• **DATA EXCERPTS**:

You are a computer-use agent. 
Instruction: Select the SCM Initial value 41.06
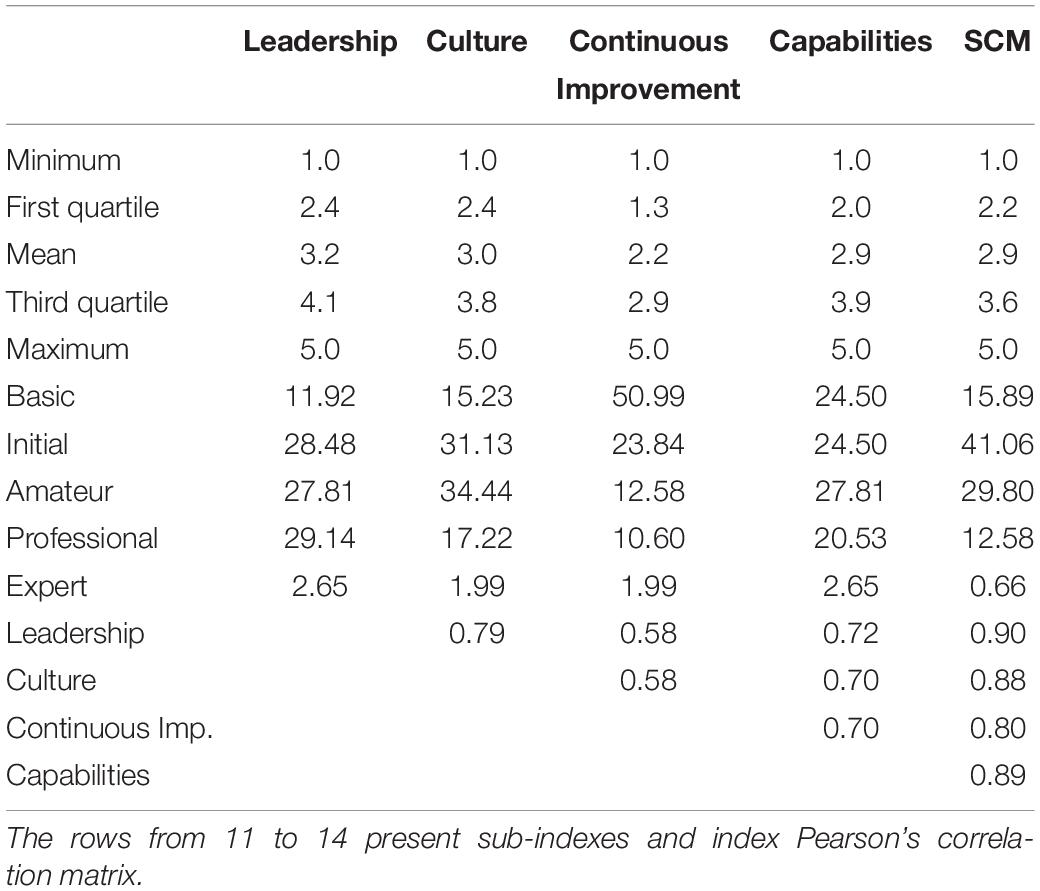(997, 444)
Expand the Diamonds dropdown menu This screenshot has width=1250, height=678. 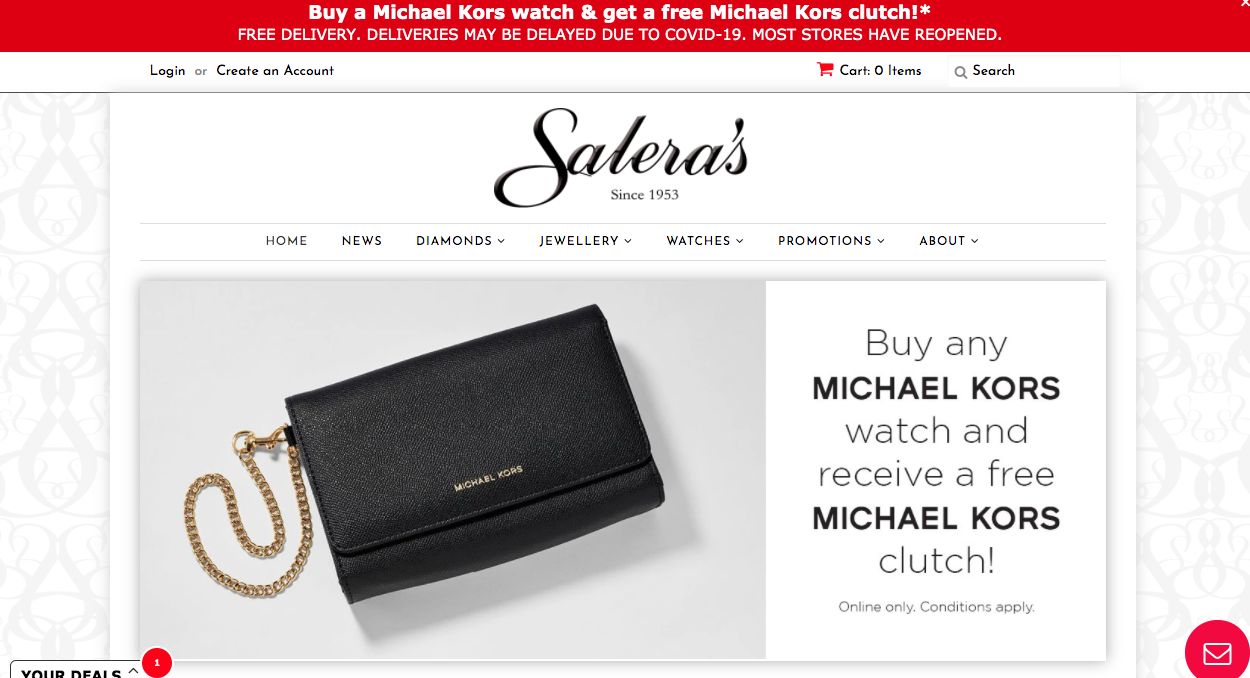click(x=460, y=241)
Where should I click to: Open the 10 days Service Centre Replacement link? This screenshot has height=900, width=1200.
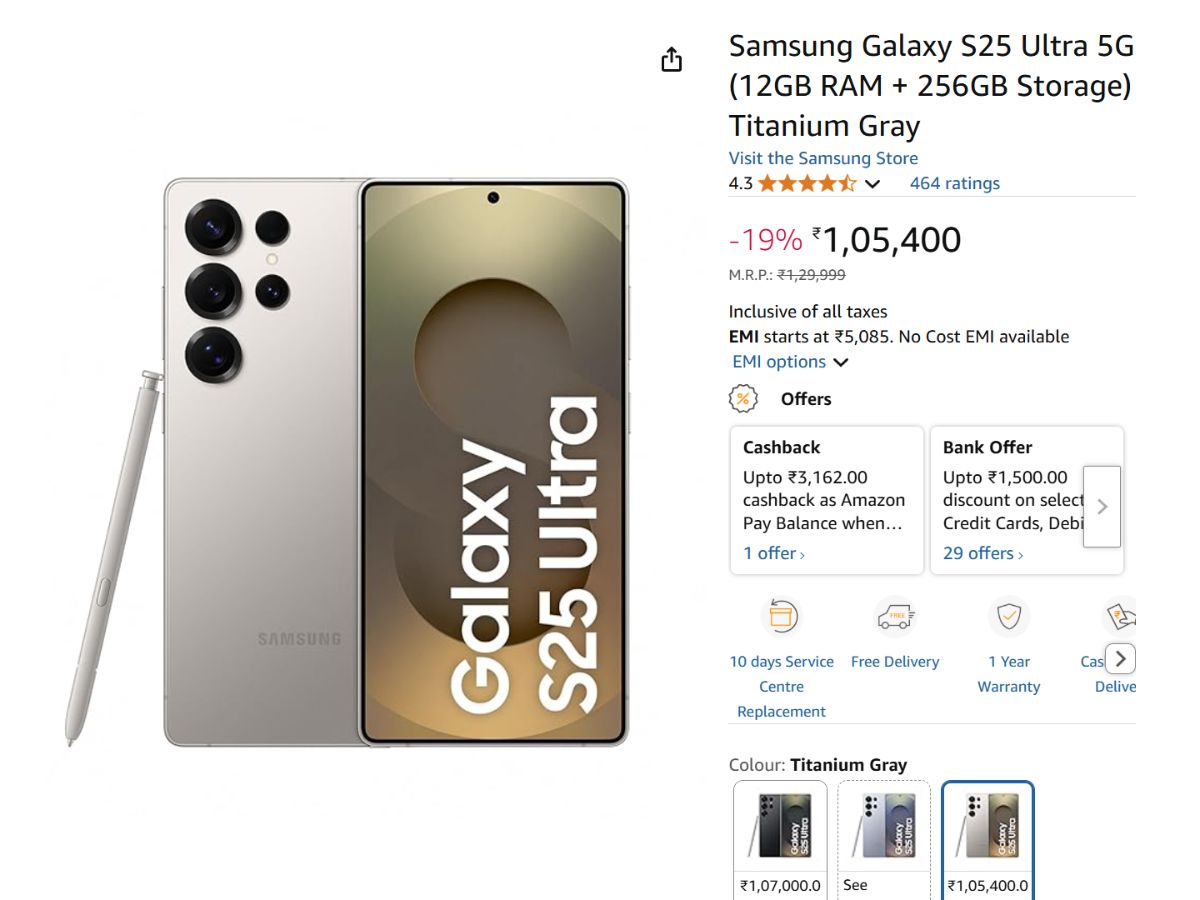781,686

==

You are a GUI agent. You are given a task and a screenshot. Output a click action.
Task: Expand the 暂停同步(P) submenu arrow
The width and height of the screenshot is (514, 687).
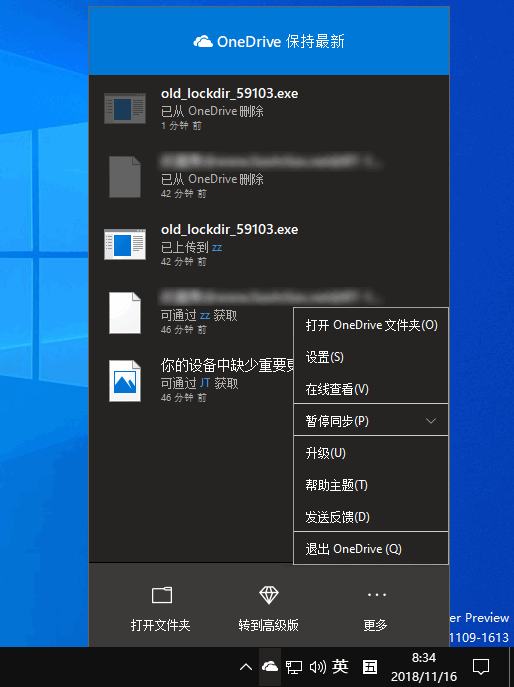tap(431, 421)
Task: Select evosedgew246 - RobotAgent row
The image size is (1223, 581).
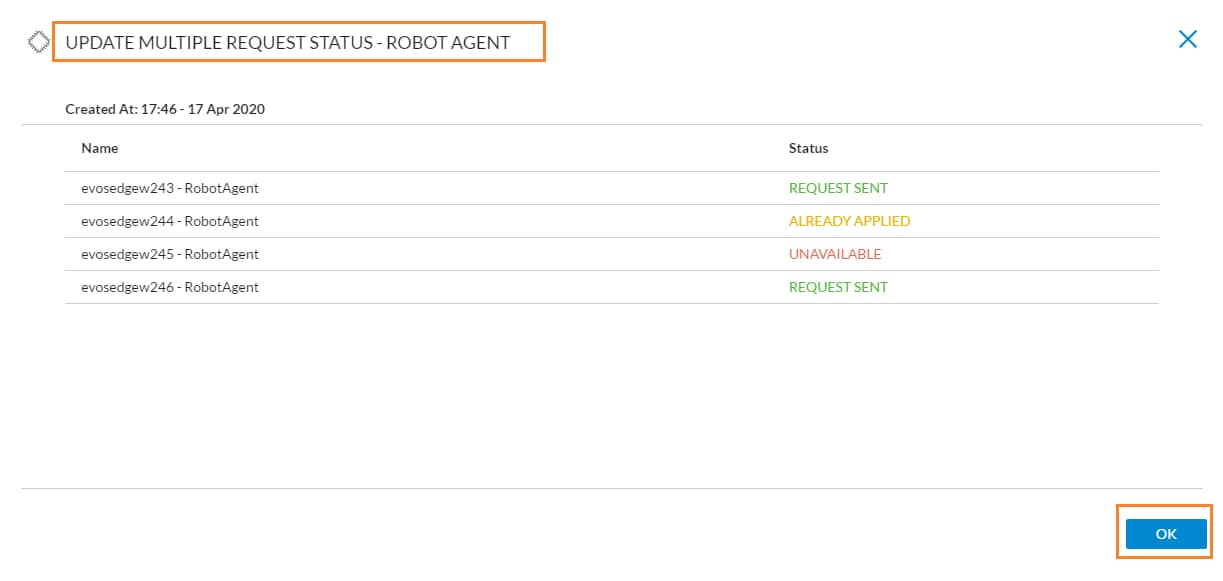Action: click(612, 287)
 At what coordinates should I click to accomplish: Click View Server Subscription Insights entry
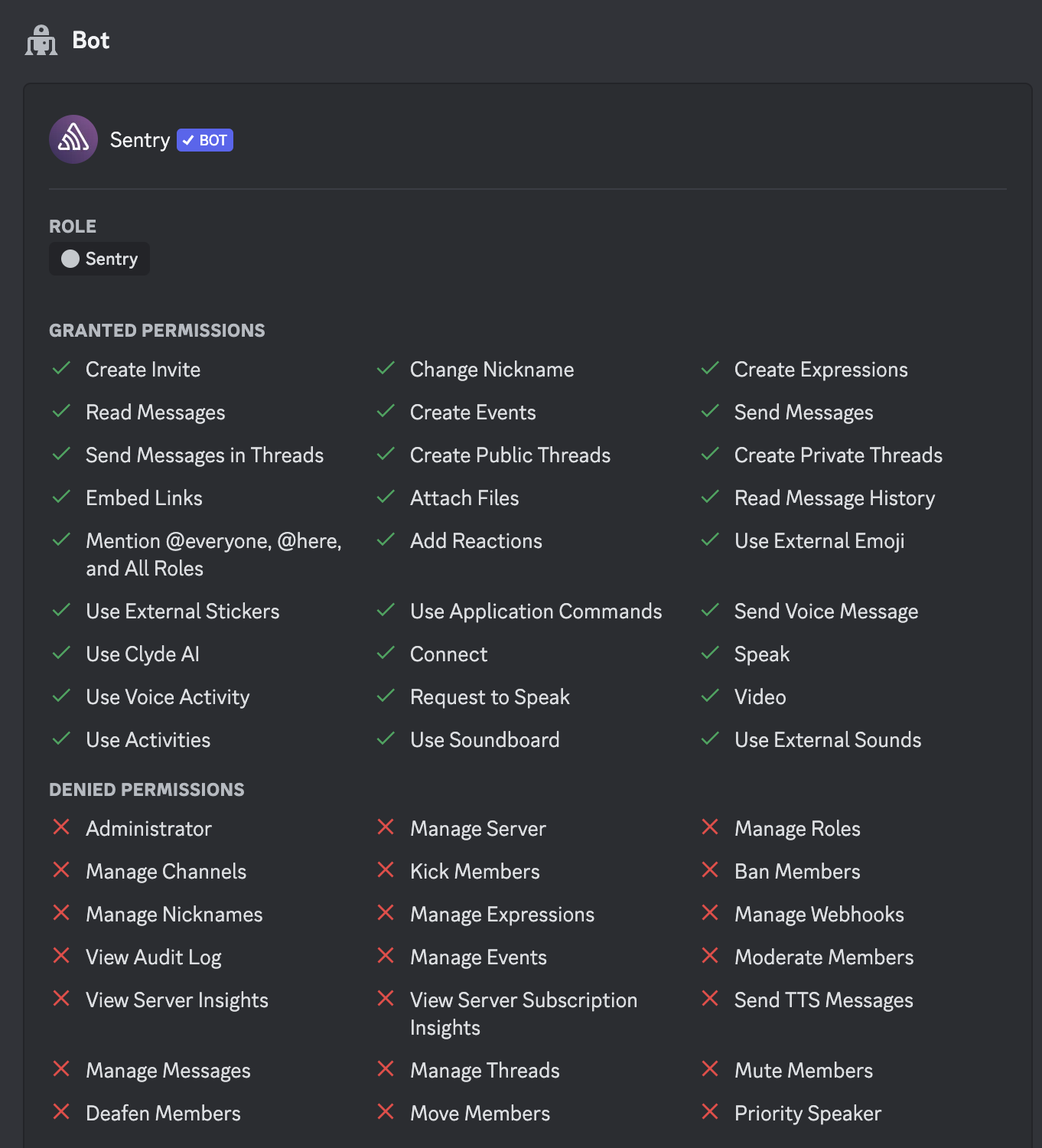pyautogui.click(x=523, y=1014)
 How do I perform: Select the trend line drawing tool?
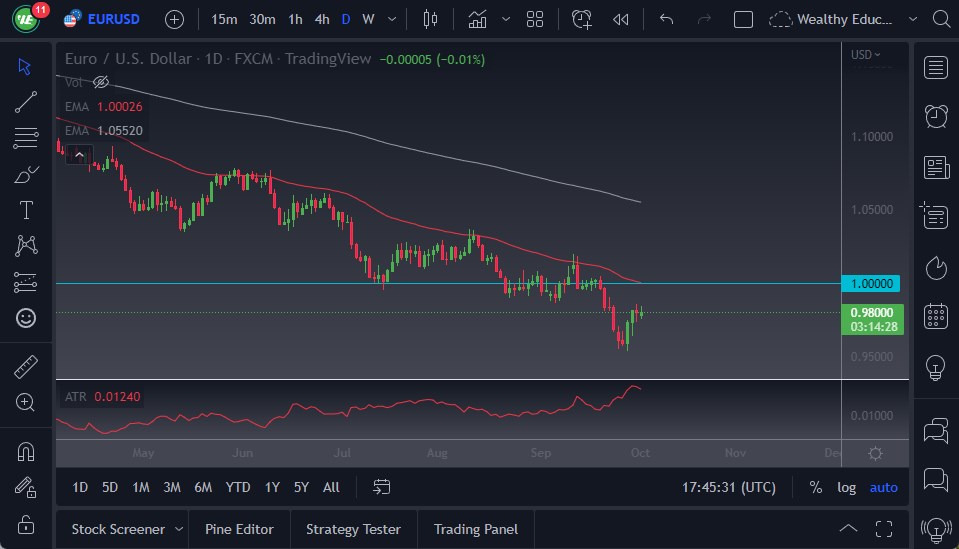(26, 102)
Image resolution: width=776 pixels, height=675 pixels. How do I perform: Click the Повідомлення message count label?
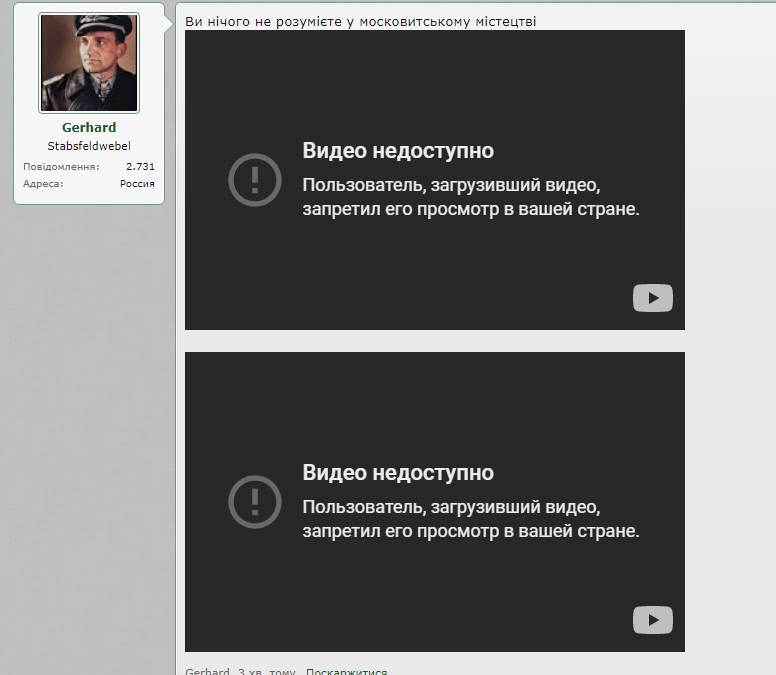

• **TASK GOAL**:
Starting at the line above with "The image size is (1223, 581).", output every line exactly up to and including the line with "Image resolution: width=776", but none of the pictures.

• **RESPONSE TO THIS EXERCISE**:
The image size is (1223, 581).
Action: click(612, 287)
 At what coordinates should I click to accomplish: Click View Server Subscription Insights entry
pyautogui.click(x=523, y=1014)
 How do I perform: Select the trend line drawing tool?
(26, 102)
Image resolution: width=776 pixels, height=675 pixels. How do I perform: Click the Повідомлення message count label?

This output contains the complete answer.